このうちの95%が固有種です。真っ赤なDicophus Antongiliiなど、思いもよらない色をしたカエルを見ることができます。小さなものから(10cm以下)大きなものまで(70cm以上)、世界中 で知られている種の3分の2がマダガスカルに棲んでおり、キツネザルと同様、カメレオンやトカゲもこの国のシンボル的存在といえます。毒ヘビは70種以上 いますが、死に至る危険のあるものは一つもありません。
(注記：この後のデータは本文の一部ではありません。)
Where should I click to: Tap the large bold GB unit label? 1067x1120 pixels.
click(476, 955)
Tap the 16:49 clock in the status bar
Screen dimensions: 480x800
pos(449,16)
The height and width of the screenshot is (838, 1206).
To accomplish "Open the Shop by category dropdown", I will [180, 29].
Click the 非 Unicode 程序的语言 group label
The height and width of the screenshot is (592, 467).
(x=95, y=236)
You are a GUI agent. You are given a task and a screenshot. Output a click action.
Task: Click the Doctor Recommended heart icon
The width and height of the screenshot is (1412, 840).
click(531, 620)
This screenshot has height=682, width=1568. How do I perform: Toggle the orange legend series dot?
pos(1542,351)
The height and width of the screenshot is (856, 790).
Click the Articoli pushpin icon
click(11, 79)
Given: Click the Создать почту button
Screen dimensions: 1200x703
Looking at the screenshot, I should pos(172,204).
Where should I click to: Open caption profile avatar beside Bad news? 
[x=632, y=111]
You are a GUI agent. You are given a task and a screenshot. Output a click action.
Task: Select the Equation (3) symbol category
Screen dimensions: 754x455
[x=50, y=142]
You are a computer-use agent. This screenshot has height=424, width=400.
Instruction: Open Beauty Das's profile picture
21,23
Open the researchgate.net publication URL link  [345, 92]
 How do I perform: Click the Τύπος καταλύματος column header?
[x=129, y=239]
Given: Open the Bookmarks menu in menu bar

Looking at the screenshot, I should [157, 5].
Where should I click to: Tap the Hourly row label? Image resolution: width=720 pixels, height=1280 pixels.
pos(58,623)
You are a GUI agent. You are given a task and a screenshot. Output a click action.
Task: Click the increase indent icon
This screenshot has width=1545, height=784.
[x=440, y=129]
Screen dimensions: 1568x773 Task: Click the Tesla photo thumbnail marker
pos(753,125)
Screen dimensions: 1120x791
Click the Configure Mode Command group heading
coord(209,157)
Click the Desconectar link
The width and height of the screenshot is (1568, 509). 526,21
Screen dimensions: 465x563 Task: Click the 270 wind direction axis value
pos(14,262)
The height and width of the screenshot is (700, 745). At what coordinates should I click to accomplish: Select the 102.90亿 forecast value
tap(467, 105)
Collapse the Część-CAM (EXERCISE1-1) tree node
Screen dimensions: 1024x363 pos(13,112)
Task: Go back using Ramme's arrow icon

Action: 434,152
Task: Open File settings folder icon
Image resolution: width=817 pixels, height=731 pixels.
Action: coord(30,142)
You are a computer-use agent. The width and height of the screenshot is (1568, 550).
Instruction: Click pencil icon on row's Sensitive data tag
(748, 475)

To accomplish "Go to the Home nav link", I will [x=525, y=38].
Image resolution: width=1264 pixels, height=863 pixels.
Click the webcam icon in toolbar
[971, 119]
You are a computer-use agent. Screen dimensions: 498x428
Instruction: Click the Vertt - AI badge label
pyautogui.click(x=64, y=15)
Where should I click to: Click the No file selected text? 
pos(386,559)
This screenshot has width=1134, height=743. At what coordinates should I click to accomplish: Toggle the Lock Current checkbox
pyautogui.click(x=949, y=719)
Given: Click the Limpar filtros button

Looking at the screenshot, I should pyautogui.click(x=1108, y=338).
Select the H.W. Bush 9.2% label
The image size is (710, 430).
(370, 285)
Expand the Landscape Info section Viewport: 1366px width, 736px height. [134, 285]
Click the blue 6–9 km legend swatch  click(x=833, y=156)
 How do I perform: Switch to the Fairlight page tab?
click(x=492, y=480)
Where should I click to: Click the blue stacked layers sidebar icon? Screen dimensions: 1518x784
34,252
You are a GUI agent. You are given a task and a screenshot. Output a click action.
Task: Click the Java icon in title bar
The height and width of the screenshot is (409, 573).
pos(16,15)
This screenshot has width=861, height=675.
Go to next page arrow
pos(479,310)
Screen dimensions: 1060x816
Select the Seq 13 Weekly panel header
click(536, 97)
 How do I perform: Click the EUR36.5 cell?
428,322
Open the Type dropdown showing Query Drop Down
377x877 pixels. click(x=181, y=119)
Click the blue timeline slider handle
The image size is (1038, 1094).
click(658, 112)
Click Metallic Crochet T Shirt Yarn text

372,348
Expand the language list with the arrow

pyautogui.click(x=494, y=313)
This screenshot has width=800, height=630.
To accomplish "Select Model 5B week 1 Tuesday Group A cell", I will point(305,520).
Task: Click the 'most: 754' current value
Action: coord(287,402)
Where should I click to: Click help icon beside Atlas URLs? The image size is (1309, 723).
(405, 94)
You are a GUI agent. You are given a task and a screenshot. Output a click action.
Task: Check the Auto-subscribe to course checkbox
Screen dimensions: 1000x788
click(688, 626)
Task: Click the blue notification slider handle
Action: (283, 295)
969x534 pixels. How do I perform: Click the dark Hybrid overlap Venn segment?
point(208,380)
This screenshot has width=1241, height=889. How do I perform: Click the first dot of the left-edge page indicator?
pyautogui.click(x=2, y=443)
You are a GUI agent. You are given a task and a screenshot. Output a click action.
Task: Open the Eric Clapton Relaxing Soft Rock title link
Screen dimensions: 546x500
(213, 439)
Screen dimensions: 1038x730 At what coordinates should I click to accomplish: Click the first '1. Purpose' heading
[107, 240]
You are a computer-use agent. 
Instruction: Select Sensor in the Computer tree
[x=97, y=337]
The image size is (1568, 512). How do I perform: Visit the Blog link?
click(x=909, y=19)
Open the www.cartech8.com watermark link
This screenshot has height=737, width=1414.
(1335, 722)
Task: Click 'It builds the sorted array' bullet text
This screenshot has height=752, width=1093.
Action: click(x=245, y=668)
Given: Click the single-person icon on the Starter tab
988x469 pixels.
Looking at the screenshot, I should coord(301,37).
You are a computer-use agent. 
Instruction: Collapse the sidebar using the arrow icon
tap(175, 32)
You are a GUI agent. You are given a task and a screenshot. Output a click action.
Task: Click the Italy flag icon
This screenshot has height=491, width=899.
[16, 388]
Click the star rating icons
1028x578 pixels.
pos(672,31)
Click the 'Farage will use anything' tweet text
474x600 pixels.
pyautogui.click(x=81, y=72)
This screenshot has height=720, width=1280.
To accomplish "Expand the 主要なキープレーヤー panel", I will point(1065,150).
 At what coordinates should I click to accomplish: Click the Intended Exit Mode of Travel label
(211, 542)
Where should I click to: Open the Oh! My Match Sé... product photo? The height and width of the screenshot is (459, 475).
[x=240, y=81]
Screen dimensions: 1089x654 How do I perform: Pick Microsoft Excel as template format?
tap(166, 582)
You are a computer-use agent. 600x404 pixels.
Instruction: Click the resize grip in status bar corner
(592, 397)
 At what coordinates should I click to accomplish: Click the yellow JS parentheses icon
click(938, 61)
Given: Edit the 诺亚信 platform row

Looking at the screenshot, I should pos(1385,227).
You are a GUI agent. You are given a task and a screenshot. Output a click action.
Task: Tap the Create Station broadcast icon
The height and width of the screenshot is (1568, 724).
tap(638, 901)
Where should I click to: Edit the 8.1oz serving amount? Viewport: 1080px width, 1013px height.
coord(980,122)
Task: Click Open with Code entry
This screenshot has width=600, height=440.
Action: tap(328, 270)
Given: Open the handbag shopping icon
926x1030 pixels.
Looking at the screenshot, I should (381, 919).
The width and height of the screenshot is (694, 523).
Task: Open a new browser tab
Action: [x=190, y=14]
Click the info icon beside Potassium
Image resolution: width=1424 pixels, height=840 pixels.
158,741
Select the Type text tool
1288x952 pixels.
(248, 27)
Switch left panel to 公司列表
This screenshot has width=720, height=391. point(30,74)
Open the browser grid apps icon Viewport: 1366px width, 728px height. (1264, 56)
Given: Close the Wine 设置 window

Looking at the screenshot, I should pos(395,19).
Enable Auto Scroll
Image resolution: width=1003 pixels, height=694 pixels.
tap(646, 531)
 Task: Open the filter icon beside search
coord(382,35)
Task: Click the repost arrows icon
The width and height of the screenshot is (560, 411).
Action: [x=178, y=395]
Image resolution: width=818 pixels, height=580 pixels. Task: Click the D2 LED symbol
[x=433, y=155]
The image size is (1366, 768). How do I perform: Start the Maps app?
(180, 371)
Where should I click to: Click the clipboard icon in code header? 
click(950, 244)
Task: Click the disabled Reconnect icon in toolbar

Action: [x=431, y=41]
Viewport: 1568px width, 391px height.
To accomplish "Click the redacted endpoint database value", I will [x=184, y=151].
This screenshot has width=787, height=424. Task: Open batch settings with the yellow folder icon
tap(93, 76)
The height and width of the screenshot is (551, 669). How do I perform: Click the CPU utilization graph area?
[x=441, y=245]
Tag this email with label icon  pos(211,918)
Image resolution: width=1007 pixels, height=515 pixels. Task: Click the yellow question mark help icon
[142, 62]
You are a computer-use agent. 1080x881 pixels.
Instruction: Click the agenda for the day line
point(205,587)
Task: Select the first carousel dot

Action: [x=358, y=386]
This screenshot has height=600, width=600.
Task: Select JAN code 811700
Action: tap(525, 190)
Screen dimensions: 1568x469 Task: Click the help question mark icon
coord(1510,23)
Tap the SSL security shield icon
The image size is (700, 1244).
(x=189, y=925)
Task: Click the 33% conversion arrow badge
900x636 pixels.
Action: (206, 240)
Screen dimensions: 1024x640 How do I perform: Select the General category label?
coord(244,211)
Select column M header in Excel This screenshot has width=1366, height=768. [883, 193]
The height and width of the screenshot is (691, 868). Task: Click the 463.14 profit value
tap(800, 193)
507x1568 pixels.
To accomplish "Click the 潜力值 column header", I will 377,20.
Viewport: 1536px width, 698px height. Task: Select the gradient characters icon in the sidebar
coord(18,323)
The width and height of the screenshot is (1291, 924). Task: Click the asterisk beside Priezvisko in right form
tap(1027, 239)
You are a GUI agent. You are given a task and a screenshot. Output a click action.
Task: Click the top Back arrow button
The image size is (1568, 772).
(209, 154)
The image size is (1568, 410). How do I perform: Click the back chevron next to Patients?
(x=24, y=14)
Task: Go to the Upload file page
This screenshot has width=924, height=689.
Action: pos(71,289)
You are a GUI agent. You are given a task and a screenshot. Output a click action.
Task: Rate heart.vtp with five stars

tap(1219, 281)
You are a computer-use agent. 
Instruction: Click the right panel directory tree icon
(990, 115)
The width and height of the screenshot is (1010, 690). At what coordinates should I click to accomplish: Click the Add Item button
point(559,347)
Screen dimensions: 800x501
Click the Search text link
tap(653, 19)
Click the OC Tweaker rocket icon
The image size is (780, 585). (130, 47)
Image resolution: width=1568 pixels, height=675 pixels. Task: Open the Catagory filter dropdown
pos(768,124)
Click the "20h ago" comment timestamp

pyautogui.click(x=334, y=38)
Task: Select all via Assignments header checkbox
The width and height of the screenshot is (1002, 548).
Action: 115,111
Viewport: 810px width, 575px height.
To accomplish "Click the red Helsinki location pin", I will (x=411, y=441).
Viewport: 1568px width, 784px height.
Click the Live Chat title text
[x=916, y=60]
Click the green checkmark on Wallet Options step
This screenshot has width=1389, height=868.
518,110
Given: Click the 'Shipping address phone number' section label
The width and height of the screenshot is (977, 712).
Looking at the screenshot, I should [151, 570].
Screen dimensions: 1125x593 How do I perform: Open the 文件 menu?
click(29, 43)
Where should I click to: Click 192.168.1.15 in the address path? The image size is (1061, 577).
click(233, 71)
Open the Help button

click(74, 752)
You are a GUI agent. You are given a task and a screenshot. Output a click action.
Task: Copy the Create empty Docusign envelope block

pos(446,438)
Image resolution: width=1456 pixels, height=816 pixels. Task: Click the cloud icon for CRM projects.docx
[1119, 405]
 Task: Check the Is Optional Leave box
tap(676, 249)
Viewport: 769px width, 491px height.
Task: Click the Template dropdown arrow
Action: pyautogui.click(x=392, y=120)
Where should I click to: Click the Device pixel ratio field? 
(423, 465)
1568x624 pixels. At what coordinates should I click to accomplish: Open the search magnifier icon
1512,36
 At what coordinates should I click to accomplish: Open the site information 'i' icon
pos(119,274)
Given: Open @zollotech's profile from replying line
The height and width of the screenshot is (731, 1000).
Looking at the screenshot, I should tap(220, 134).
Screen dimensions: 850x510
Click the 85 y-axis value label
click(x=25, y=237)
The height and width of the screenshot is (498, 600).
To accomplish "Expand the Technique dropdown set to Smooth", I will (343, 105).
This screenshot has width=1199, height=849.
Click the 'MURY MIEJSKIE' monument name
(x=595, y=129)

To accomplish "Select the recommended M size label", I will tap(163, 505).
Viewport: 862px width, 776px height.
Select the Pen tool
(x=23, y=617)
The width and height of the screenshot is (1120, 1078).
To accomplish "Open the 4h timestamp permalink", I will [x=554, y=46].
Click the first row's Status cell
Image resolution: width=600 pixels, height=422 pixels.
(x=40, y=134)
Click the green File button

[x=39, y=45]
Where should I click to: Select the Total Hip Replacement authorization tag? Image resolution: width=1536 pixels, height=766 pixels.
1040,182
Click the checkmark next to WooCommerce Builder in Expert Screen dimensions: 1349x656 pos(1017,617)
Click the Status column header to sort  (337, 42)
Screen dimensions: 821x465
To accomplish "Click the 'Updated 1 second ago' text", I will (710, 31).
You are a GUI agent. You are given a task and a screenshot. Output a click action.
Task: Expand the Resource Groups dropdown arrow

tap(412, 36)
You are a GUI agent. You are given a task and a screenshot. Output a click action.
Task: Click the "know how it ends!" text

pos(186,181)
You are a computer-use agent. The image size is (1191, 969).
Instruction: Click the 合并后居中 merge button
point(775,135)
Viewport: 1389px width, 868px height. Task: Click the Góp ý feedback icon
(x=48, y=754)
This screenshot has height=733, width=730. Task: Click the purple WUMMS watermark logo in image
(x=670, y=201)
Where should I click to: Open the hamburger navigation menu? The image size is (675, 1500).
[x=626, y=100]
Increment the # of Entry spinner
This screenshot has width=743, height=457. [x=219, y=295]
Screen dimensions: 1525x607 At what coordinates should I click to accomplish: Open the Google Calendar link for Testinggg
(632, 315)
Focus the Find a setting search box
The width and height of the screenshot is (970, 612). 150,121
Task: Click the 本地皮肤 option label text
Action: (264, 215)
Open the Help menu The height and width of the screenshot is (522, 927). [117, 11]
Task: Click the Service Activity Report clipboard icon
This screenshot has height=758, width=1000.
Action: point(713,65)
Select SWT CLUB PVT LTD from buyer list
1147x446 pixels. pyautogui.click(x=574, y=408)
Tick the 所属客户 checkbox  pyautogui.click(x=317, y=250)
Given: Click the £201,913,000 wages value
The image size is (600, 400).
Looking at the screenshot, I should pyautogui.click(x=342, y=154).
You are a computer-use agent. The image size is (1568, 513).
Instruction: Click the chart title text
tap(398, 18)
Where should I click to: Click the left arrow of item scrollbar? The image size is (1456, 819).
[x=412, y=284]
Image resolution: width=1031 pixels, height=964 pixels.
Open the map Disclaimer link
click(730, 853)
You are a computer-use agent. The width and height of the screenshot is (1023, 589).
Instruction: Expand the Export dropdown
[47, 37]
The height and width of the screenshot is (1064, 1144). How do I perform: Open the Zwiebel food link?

ボアの種類は3種で、そのうちの1種は南米とアジアで見つかっていますが、アフリカには生息してい ません。

昆虫:

T無脊椎動物は10万種おり、なかには世界最大の蛾コメットや赤と白のキリンゾウムシなどがあります。

鳥類

285種の鳥類が棲み、そのうち110種が固有種であるマダガスカルは、鳥類学者にとって天国です。カッコウ、オオハシモズ、マダガスカル・オジロワシなどが生息しています。熱帯雨林や海岸地方の水辺に巣作りをし、大群が集まります。

テンレック

テンレックは珍しい食虫動物で、ほかの場所ではハリネズミ、ネズミ、トガリネズミ、オポッサムなどが埋めている生態的地位を占めています。中央アフリカでも数種類が見つかっていますが、30種ほどが生息するマダガスカルでもっとも多様だといえるでしょう。